Personally I use DOSBox Pure with RetroArch
EDIT: Oops, talked too soon. Apparently DOSBox-ECE has been EOLed :(
It also has native Mac Apple Silicon build. I find something very satisfying with emulating DOS and Windows 95 on a very fast non-x86 machine.
Heads up though - it has some coloration/palette issues around using the built-in capture tool to record video, but this is specifically related to Macs.
Ouch!
Being a data hoarder can pay off.
For example could you run DOS 7 apps on a DOS 5 host that way (taking slowdown and hardware needs into account)?
In 2010-14 I worked at large retailer that still did almost half their development in RPG running on IBM iSeries.
Part of onboarding for new devs was this series of training software modules that went over the fundamentals of the RPG language. It was boring, but very thorough. It clearly had been purchased in the late 90s and kept in use since not much had really changed.
I think it was with Windows 8 that it finally stopped working. My supervisor, in charge of intern program, started stressing after none of the built-in compatibility options worked.

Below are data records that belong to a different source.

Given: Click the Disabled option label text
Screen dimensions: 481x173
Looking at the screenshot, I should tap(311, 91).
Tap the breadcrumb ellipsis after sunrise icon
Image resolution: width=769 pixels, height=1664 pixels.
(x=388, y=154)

I immediately thought of DOSbox, and sure enough, it worked like a charm. For the next couple years I was there, one of the first things all new devs did was install DOSbox and it gave me a smile every time.
From a glance ... unlike COBOL which was invented in the same year, it does not seem to be widely hated - possibly it's even well-liked. But since it is a proprietary language exclusive to IBM it is quite unfamiliar outside their silo.
The compiler maker was still in business but wanted 15 years of extortion-level "retroactive support" payments to let us move the license to a newer machine, and I could hear the old one about to fail. Thankfully the protection scheme was the old type that locked the compiler to the MAC address of the host PC.
We copied the compiler over to a DOSbox instance and spoofed the MAC. Worked like a charm.
Because screw that awful vendor.
If you have something battle tested and you know it works then just stick with it especially that now you got the vendor out of the loop.
But for a less HLE approach, do check PCem out.